- Directed by: Virginia Gilbert
- Written by: Virginia Gilbert
- Produced by: Virginia Gilbert; Barry Castagnola;
- Starring: Erin Doherty; Jared Harris; Juliet Stevenson;
- Cinematography: Giles Harvey
- Edited by: Derek Ryan
- Music by: Torquil Munro
- Production companies: Little Light Film Productions; Rustle Up Productions;
- Distributed by: WestEnd Films; Signature Entertainment;
- Release date: 24 February 2024 (DIFF);
- Running time: 90 minutes
- Country: United Kingdom;
- Language: English

= Reawakening =

2024 British film directed by Virginia Gilbert

Reawakening is a 2024 British psychological thriller film written and directed by Virginia Gilbert. The film stars Jared Harris, Erin Doherty and Juliet Stevenson, and had its world premiere at the Dublin International Film Festival on 24 February 2024.

==Synopsis==
A couple, John and Mary, face a dilemma after the return of their long lost daughter after a decade.
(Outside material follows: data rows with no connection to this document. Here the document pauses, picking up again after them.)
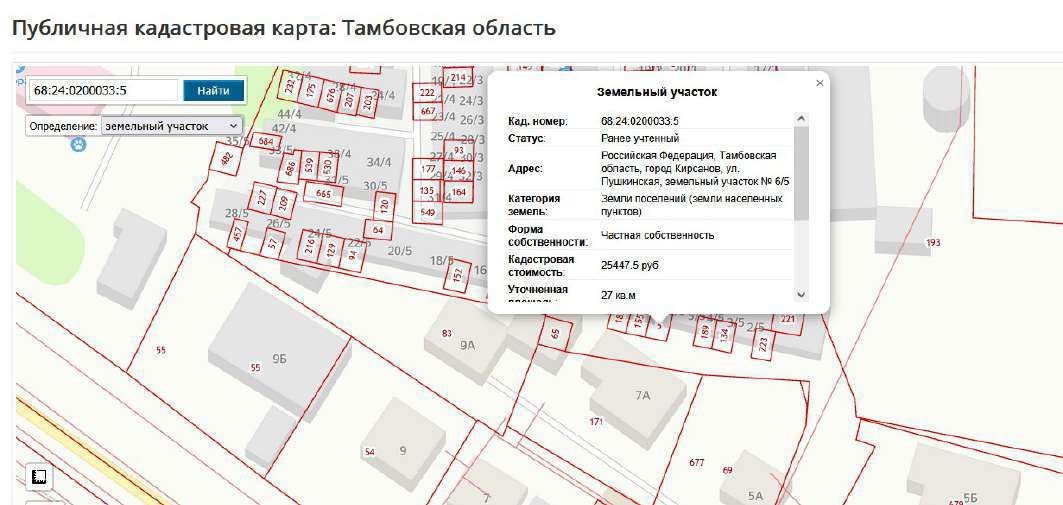Select parcel 684 on the map
This screenshot has height=505, width=1063.
[x=266, y=142]
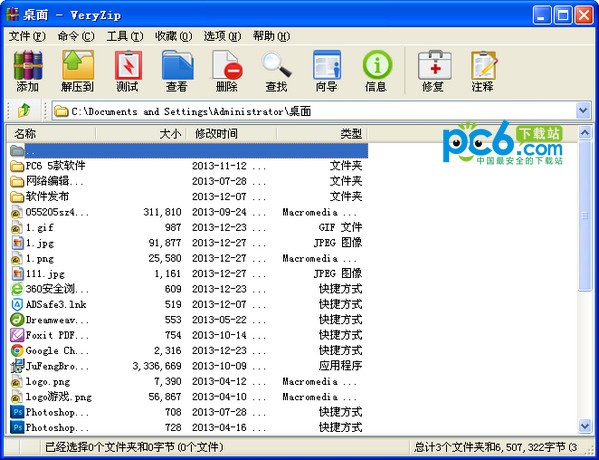Image resolution: width=599 pixels, height=460 pixels.
Task: Sort files by 大小 column header
Action: point(141,134)
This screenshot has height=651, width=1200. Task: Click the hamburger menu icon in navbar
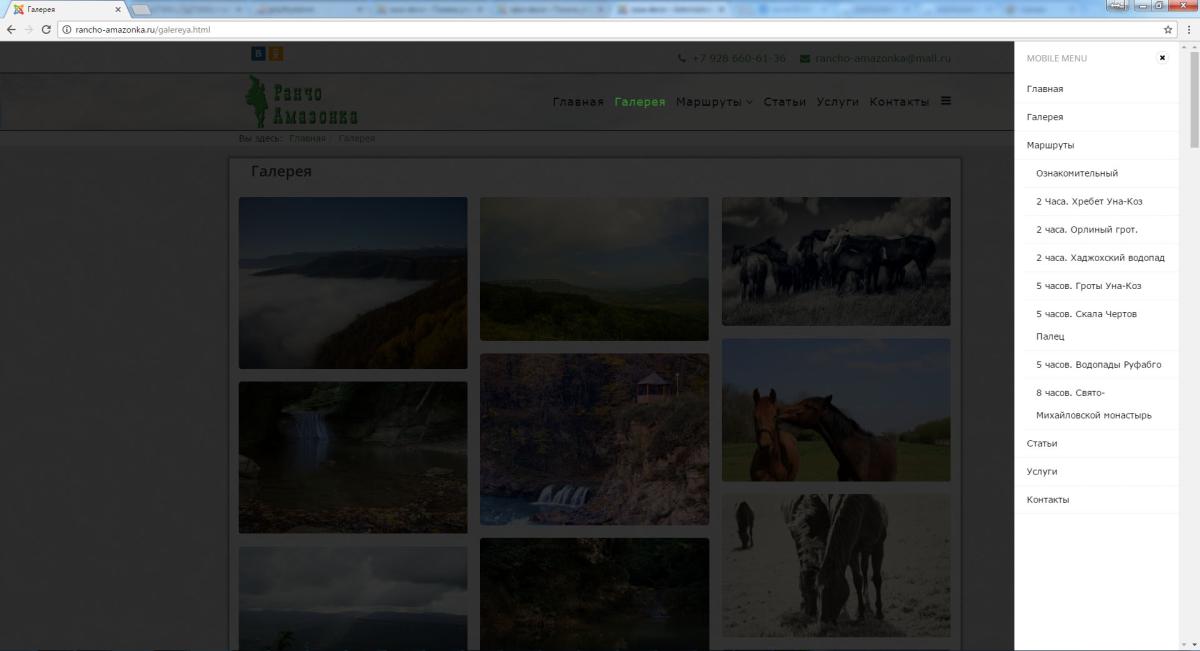(946, 101)
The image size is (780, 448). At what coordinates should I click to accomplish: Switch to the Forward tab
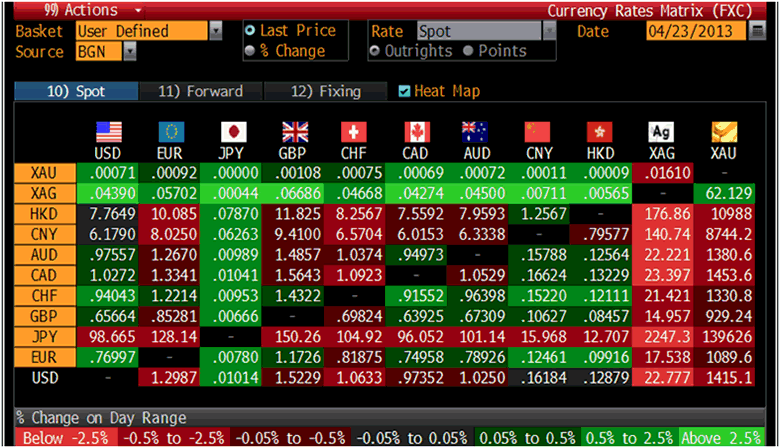pyautogui.click(x=200, y=91)
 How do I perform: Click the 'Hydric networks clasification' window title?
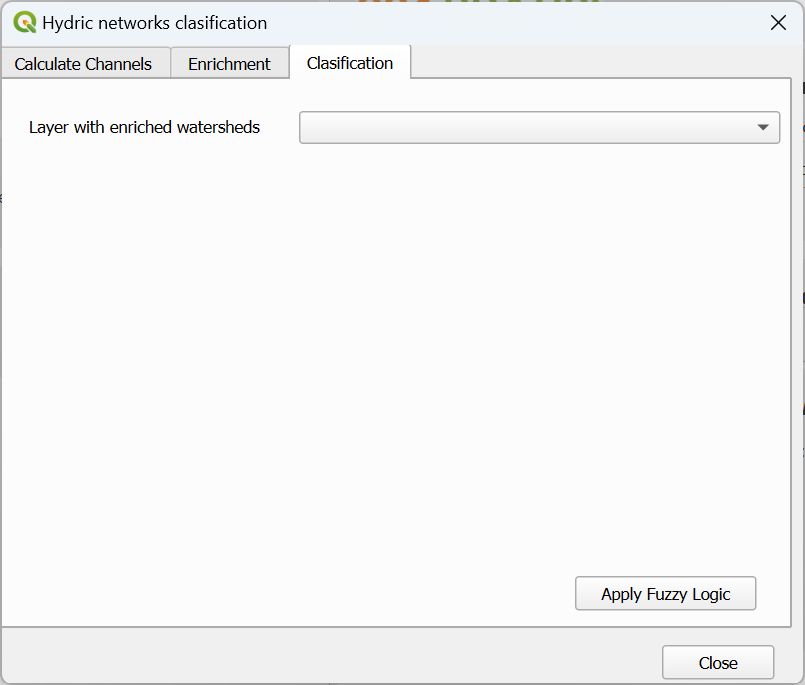tap(154, 22)
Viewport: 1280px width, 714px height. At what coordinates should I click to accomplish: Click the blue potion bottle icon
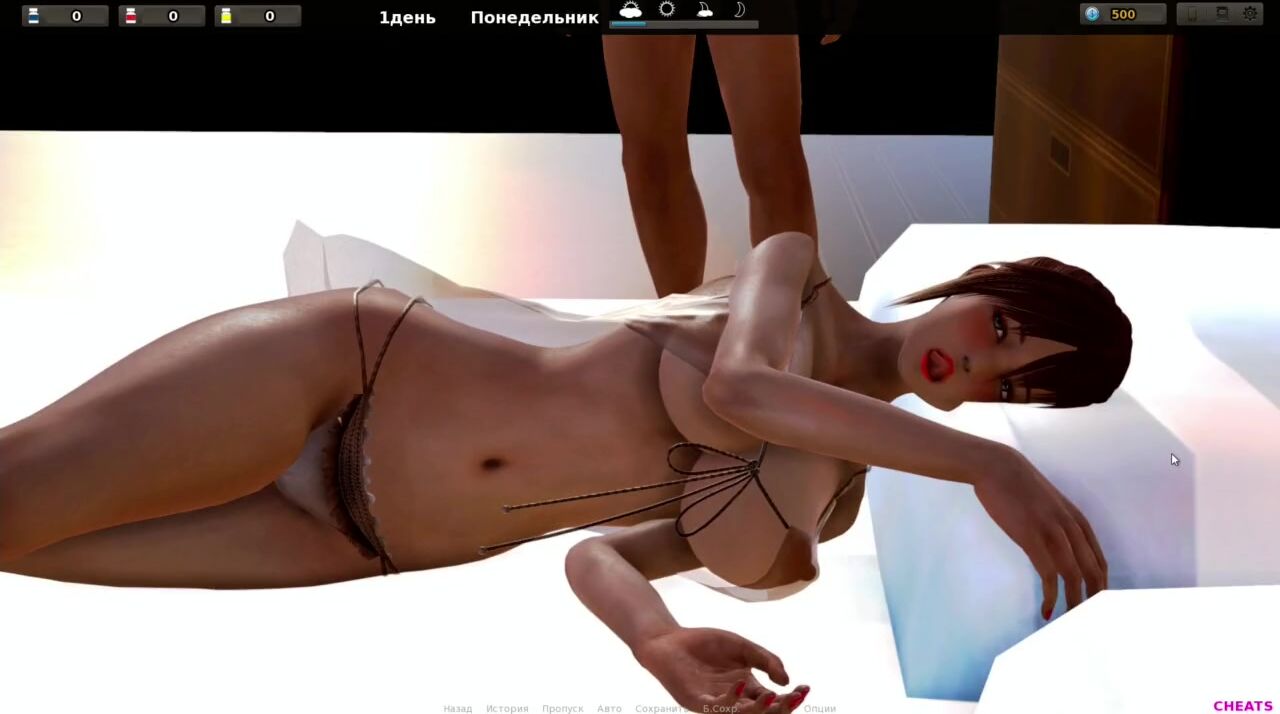click(33, 16)
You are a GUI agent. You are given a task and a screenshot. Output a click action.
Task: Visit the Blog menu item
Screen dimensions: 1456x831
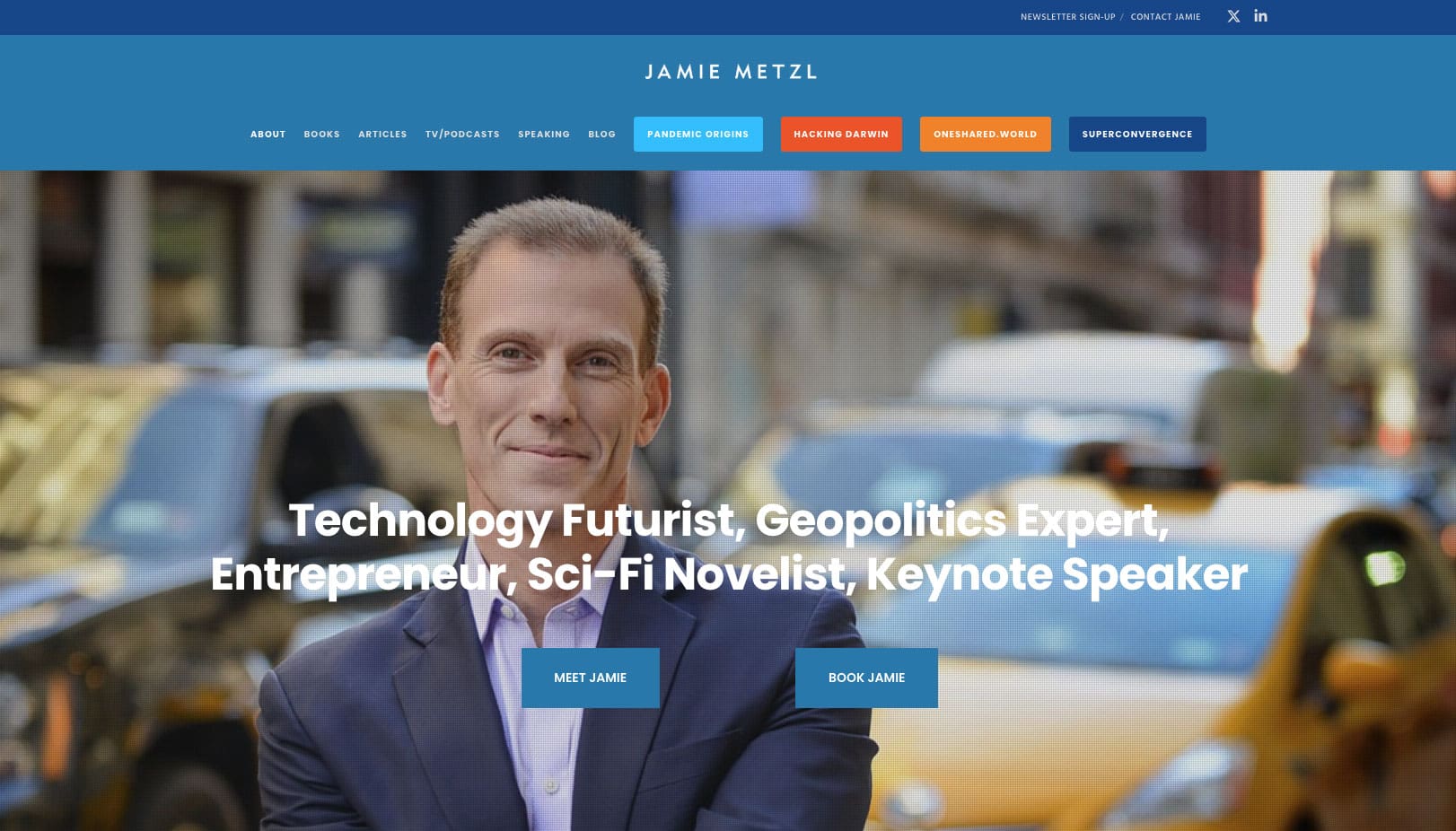(601, 135)
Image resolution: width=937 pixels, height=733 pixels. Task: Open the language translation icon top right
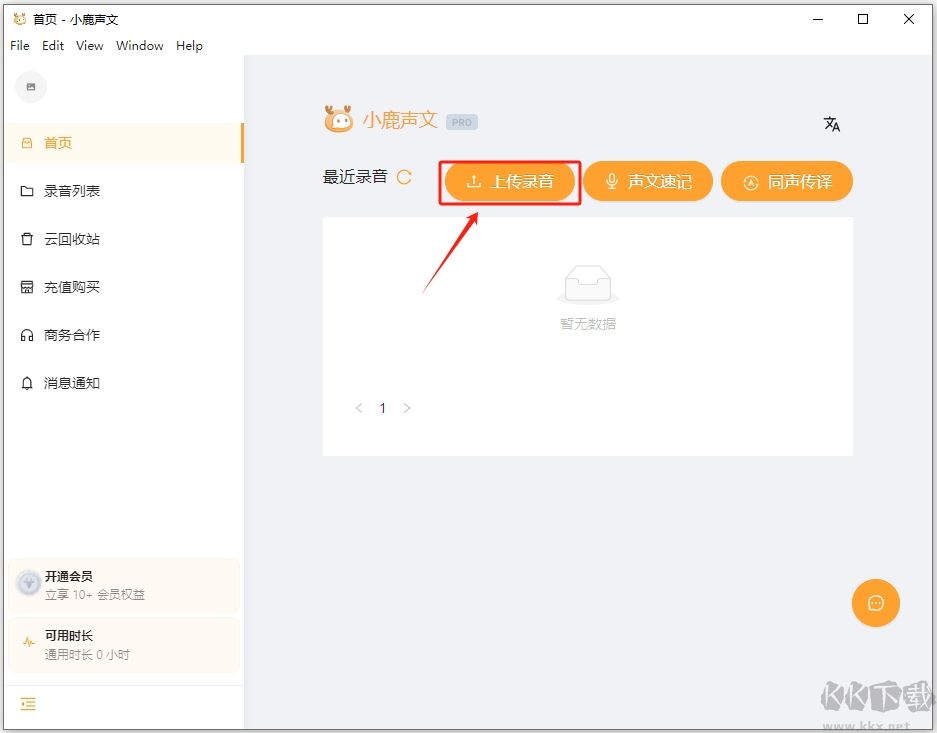click(x=831, y=125)
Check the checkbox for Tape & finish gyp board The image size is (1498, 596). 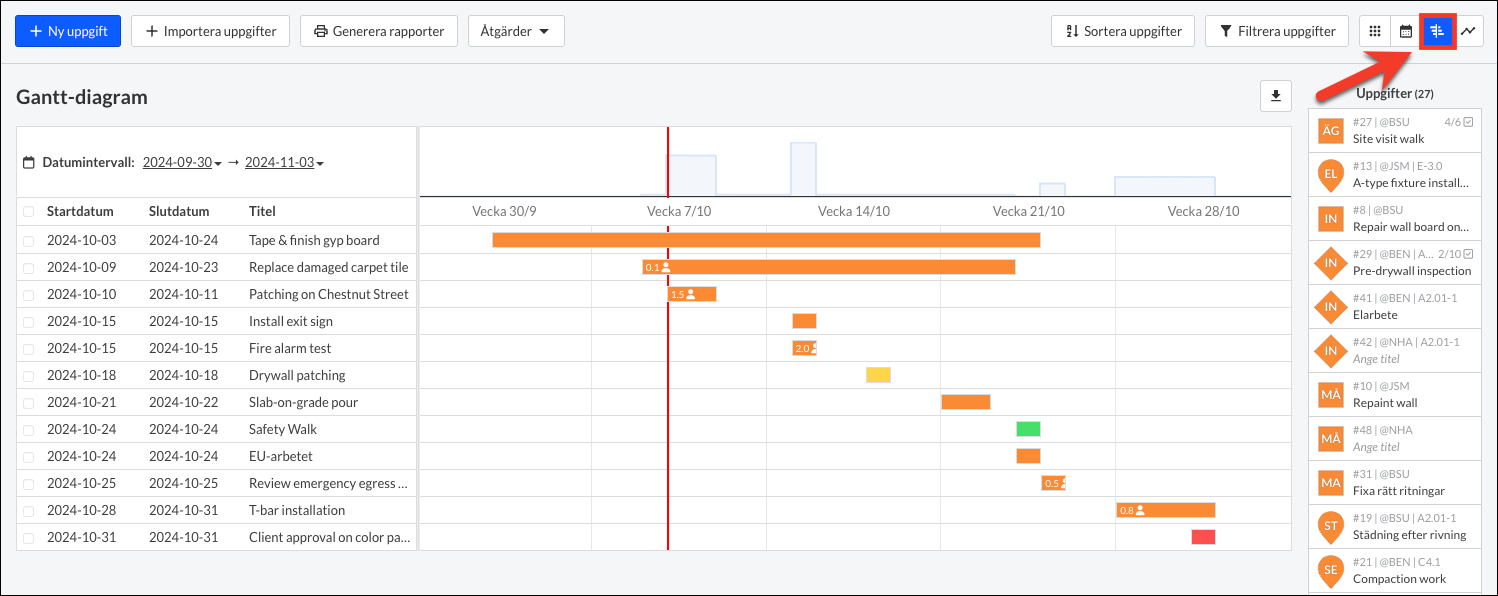[28, 240]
They have undergone great mental anguish and guilt for ten years, after Clare, their only child, ran away from home when she was aged fourteen, with no evidence of her whereabouts ever uncovered.

When Clare suddenly returns a decade later as a 24-year old woman, they are elated. However, John starts to suspect that Clare may not be who she says she is, triggering a deep and absorbing investigation to seek the truth.

==Cast==
- Jared Harris as John
- Erin Doherty as Clare
- Juliet Stevenson as Mary
- Niamh Cusack
- Nicholas Pinnock

==Production==
Principal photography ended in July 2022. In August 2022 WestEnd Films picked up worldwide distribution rights.

==Release==
The film is distributed by Signature Entertainment. It had its world premiere at the Dublin International Film Festival on 24 February 2024.